§ WHAT IS NEEDED
Below are lines of data; count those containing the word "filter" and write nothing but the number.

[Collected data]
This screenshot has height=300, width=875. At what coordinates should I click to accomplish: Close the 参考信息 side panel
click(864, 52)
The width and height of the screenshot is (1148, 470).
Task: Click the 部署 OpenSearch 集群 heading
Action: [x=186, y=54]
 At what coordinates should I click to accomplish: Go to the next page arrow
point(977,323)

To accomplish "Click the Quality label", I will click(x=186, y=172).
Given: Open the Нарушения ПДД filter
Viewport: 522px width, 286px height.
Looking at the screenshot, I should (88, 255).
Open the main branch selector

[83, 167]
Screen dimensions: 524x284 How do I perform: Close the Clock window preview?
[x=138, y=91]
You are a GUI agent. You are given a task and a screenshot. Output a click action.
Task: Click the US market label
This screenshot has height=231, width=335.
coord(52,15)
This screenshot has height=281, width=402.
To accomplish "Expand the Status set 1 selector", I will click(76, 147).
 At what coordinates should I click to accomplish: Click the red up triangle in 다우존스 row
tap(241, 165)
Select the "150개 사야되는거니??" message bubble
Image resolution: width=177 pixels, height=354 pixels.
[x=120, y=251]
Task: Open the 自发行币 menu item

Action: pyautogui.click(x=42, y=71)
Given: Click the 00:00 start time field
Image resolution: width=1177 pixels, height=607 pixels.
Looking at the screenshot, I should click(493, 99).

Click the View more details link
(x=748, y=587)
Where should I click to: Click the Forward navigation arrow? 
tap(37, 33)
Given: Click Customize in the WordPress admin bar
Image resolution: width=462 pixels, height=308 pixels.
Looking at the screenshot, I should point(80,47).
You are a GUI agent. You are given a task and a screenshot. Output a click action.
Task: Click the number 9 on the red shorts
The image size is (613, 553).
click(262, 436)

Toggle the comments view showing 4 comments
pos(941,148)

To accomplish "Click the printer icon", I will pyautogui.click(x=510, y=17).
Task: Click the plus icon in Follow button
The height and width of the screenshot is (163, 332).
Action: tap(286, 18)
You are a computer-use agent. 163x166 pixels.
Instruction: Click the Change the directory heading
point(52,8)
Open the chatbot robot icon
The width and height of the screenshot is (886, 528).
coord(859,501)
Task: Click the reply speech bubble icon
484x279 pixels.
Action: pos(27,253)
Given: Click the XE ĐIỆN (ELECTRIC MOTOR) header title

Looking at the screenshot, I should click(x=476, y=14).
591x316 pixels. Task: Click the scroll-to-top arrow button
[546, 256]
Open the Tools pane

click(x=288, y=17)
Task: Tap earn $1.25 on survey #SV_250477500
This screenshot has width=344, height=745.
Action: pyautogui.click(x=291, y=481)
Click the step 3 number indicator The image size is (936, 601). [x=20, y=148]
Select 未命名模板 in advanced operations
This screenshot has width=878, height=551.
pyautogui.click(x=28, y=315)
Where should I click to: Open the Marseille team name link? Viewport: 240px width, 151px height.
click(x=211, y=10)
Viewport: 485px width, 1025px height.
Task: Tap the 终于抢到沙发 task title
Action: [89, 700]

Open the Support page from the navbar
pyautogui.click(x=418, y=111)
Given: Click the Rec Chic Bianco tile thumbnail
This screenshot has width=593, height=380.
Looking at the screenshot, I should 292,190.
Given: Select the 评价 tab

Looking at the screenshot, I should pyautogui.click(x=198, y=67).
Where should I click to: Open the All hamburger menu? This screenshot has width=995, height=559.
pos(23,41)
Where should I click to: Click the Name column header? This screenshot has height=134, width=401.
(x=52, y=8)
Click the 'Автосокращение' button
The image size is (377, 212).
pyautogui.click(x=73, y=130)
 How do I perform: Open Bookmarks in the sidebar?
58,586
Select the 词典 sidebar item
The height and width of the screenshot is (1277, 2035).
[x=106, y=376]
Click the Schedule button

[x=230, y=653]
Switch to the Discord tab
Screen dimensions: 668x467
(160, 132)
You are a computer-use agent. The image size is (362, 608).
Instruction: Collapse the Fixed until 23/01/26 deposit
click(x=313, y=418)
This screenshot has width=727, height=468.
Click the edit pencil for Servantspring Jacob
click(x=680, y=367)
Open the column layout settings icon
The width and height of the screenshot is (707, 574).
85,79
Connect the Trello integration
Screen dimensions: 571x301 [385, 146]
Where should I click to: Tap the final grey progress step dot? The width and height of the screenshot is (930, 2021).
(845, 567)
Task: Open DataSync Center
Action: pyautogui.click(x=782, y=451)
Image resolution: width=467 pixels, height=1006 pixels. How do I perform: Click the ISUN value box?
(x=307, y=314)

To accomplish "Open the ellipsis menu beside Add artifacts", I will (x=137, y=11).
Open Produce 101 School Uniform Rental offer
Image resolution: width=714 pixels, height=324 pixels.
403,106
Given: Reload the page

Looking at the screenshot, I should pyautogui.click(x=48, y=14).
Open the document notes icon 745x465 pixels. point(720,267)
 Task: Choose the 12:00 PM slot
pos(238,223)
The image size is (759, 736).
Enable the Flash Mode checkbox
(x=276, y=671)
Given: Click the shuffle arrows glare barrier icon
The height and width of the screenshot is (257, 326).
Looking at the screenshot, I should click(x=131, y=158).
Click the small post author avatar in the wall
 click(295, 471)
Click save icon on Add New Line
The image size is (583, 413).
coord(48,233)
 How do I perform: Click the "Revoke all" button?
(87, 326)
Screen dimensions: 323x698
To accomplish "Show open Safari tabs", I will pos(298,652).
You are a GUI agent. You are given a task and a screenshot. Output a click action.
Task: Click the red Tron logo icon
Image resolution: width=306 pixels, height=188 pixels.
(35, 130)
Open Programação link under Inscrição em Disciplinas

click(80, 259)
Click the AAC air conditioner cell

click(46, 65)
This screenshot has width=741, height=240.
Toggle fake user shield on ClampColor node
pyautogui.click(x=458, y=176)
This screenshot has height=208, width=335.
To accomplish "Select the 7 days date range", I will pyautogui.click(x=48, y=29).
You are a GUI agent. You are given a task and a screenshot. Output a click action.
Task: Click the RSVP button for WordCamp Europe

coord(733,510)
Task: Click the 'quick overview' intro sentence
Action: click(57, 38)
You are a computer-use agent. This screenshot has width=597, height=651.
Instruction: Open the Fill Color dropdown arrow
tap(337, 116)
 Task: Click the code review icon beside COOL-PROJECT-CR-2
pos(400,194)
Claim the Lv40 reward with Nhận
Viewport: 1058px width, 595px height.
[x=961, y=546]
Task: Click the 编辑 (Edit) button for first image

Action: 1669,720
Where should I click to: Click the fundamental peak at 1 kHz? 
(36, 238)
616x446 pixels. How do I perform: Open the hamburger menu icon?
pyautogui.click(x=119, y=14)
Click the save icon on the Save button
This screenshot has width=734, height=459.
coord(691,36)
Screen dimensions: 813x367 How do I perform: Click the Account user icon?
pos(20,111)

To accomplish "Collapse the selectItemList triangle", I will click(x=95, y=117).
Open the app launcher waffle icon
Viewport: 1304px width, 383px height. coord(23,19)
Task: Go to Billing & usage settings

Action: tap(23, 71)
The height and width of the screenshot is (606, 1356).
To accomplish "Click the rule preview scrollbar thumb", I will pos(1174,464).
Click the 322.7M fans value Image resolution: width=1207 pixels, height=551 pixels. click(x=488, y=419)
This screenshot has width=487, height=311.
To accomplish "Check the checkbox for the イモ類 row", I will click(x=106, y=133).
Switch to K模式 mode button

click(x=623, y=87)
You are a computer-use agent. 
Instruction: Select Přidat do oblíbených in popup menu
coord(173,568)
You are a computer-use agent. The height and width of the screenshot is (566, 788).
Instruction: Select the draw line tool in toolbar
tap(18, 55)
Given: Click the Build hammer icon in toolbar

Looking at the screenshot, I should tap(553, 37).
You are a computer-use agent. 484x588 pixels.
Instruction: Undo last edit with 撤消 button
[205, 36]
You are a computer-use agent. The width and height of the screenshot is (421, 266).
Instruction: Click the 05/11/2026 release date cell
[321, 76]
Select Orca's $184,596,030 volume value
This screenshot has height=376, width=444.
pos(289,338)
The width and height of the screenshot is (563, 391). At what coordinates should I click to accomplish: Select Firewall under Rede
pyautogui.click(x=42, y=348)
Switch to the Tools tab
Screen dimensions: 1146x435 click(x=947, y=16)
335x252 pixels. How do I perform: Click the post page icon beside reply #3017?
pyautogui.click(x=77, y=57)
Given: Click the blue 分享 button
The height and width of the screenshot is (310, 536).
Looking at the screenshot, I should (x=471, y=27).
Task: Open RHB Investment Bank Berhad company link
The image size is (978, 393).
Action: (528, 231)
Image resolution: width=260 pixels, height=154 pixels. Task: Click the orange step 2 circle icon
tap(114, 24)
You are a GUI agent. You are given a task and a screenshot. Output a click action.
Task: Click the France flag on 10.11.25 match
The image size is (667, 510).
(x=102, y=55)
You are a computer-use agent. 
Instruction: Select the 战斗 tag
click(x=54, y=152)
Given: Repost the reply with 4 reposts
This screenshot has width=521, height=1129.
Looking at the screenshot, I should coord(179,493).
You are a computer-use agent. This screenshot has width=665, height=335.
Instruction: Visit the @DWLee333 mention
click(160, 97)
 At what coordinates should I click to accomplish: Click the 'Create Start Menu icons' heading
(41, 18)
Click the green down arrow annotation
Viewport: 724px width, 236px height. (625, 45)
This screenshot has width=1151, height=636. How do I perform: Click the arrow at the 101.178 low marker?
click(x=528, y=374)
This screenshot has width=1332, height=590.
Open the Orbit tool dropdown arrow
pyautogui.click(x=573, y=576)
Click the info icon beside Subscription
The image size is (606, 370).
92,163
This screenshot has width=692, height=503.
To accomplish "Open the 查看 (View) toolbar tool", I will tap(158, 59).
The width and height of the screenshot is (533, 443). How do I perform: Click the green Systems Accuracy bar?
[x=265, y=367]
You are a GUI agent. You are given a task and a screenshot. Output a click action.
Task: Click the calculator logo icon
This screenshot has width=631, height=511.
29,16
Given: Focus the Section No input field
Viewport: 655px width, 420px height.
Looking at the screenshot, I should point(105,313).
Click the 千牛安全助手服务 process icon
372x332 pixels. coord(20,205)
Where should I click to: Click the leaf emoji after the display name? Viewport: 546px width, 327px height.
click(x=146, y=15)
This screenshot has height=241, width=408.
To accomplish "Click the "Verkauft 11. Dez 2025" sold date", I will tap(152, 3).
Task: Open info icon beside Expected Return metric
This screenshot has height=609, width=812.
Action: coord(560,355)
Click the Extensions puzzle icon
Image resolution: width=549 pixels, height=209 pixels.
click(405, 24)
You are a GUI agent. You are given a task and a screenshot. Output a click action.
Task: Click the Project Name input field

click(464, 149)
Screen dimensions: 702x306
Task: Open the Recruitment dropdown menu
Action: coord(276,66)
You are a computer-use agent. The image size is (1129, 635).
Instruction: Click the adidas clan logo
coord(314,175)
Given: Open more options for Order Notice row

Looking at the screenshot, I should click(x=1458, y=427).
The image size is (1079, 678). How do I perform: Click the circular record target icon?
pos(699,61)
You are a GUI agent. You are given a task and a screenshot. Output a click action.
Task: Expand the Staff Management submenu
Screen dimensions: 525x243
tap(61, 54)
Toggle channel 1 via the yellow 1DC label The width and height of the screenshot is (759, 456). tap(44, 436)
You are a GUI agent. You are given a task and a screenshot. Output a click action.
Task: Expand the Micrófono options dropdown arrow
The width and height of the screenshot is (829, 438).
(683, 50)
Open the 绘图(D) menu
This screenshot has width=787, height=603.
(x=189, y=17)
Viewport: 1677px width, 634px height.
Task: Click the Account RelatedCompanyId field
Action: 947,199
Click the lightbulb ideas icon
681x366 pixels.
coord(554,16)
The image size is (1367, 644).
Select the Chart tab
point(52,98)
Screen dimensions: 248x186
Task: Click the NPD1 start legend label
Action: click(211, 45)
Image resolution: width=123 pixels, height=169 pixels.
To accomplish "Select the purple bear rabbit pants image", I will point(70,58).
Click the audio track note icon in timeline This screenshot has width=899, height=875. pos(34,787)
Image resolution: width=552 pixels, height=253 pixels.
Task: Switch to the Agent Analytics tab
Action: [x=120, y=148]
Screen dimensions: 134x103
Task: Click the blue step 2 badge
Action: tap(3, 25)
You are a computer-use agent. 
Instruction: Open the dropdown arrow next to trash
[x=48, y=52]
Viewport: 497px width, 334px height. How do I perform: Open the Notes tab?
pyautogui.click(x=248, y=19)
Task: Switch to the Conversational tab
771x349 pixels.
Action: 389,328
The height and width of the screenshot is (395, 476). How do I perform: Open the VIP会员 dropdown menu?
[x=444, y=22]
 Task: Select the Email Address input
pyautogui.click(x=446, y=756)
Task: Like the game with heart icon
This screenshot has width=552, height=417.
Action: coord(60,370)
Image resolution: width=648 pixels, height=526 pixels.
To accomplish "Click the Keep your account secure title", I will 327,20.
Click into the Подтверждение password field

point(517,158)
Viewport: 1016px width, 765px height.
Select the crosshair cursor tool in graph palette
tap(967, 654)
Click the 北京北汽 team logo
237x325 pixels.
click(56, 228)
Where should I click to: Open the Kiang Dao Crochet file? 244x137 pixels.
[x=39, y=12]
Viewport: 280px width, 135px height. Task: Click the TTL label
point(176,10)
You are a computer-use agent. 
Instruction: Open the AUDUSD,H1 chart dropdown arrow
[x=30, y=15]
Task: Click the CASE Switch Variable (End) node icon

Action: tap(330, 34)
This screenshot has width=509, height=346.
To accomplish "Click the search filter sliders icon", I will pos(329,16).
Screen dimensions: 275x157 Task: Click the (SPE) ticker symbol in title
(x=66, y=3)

§ TASK RESPONSE
2